Eysenbach & Kohler (2002) noted that despite participants identifying, prior to a
search task, the importance of privacy policies in their assessment of health websites
during the study itself not a single participant actually noted whether or not the sites
they used even contained a privacy policy. The quality indicators suggested by
medical evaluations of sites do not appear to map directly onto trust indicators used
by genuine health consumers. Even within the quality assessment literature itself
discrepancies exist. Reed & Anderson (2002), for example in their assessment of the
quality of menopause information available online recommend pharmaceutical sites in
terms of providing the most accurate information. Accuracy is of course a key marker
of quality. The Judge Project (Childs, 2004) however warns consumers away from
pharmaceutical sites because of their potential for biased information.

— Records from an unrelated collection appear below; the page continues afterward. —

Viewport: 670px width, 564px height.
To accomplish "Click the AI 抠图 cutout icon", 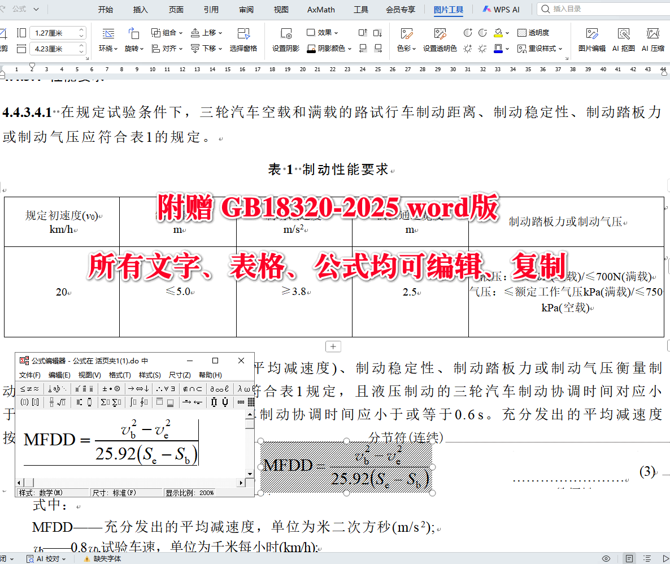I will 623,40.
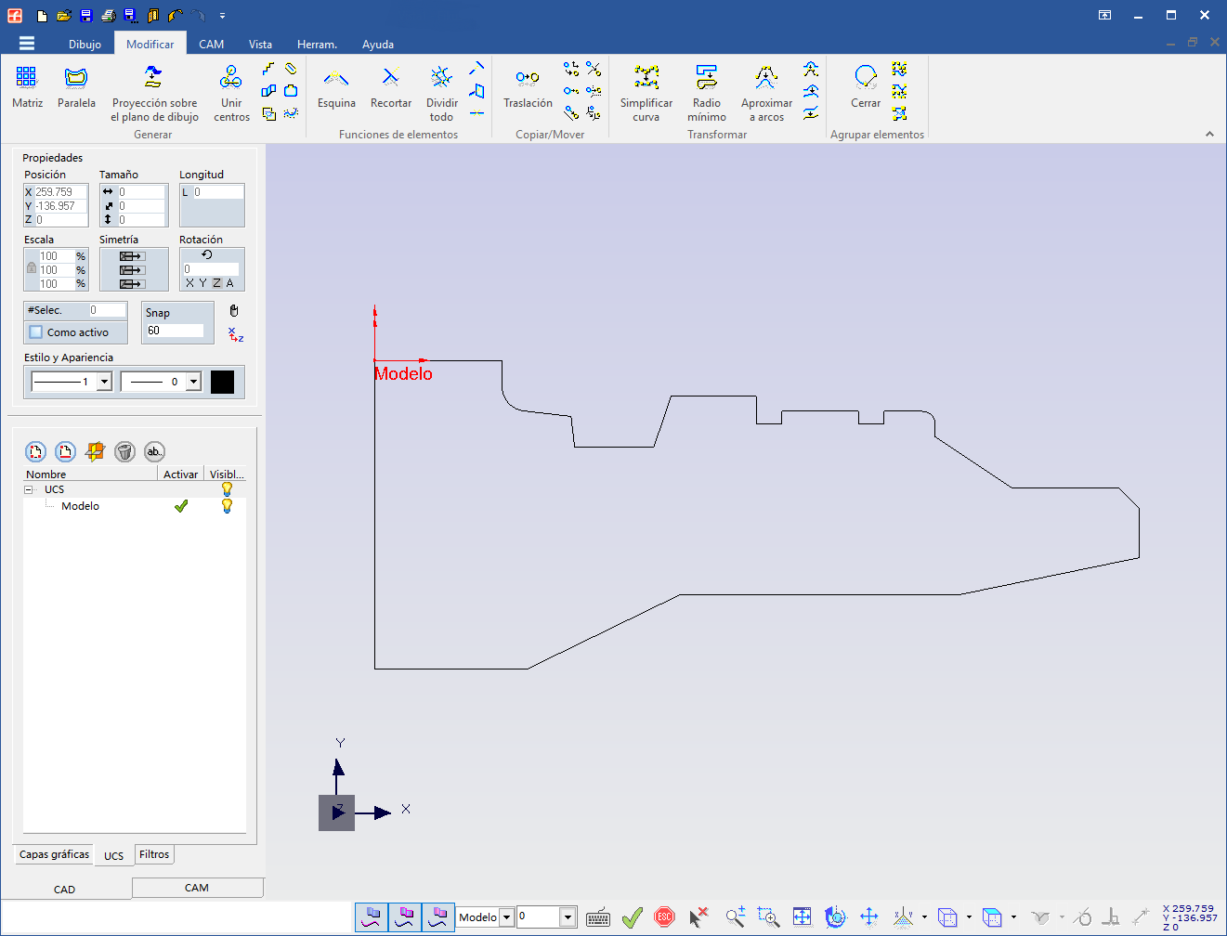The height and width of the screenshot is (936, 1227).
Task: Enable the Como activo checkbox
Action: click(x=36, y=332)
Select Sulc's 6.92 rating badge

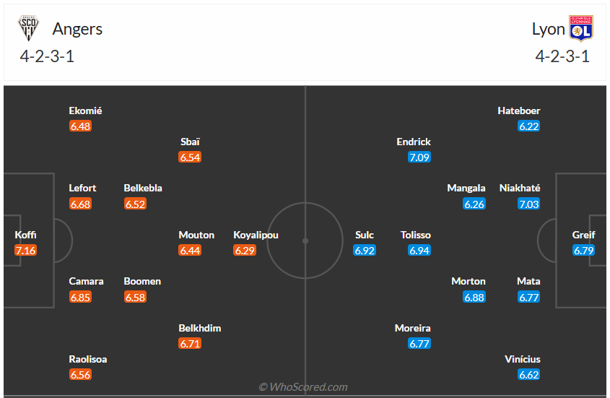coord(365,251)
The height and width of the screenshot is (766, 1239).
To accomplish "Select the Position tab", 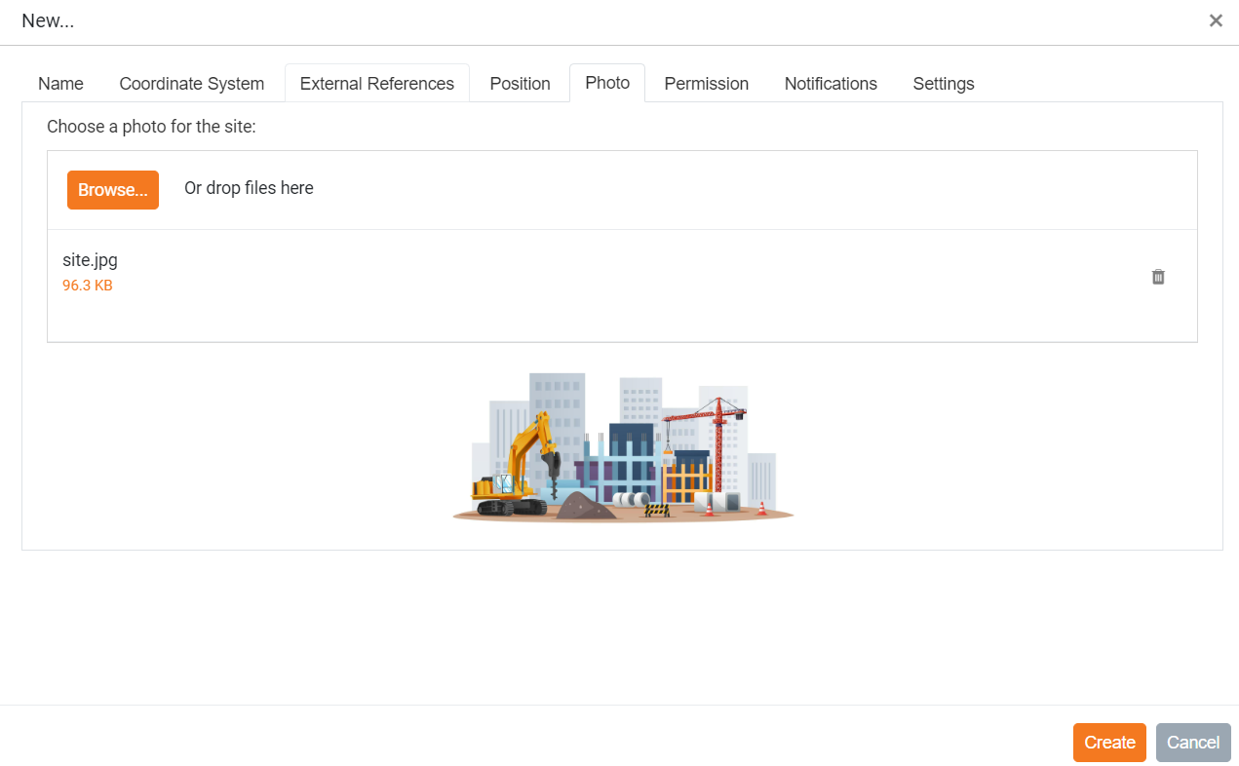I will tap(520, 84).
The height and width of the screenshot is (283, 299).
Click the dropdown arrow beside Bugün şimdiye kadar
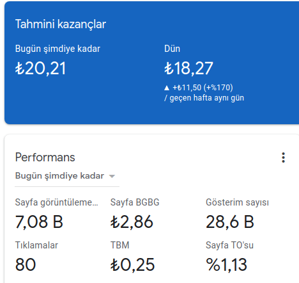coord(112,176)
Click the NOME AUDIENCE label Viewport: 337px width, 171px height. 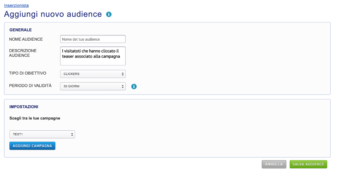pyautogui.click(x=26, y=39)
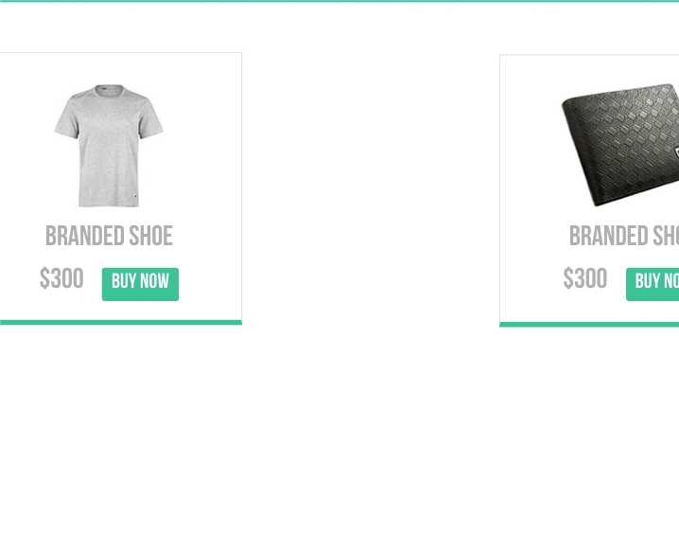Open the Branded Shoe title under t-shirt
679x534 pixels.
click(x=109, y=236)
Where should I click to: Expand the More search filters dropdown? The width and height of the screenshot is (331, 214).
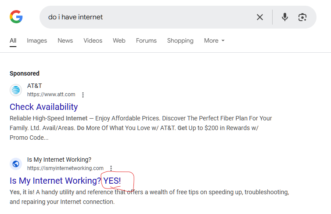(214, 40)
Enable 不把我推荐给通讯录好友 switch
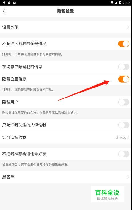132x210 pixels. click(x=124, y=154)
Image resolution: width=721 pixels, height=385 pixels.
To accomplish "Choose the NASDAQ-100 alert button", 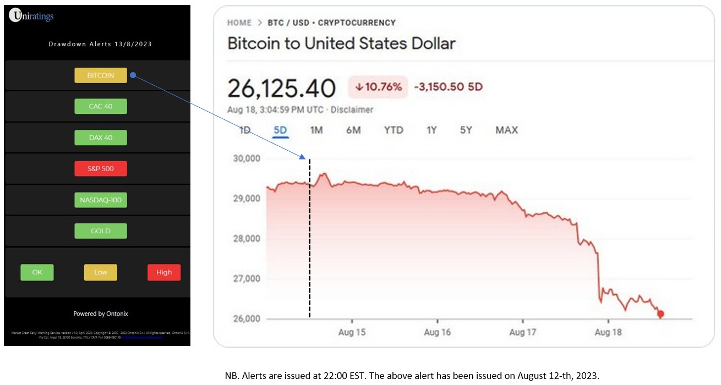I will pyautogui.click(x=101, y=200).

So despite this body of research concerning the quality of online health advice very
little is known about how genuine health consumers actually seek advice. We know,
however that ordinary consumers search for and appraise information in a different
way to medical experts or health informatics professionals. They are more likely to be
influenced by the attractiveness of the design (Standford, Tauber, Fogg & Marable,
2002) and they will begin their search for advice from a general information portal
(Briggs, Burford, De Angeli & Lynch, 2002) – which means that they gain access to
information indiscriminately.
The trust cues that health consumers use are likely to overlap to a certain extent with
the quality markers many medical evaluations suggest. However there will be
differences. Some of the likely candidates for trust cues are simply missing from or
underplayed in the quality evaluation literature. This is partly due to the nature of the
sites considered in such reviews. Personal websites often containing little or no
medical input are often excluded from evaluation studies. Likewise those containing
more interactive features such as message boards are often disregarded. Another
reason that consumers’ trust indicators are likely to differ from the quality assessment
literature is that quality evaluations do not take into account the differing needs of the
consumers’ or the stage at which they are engaged with the site. Different trust cues
are likely to be important at different stages of engagement with health websites. The
issue of trust is explored in the next section.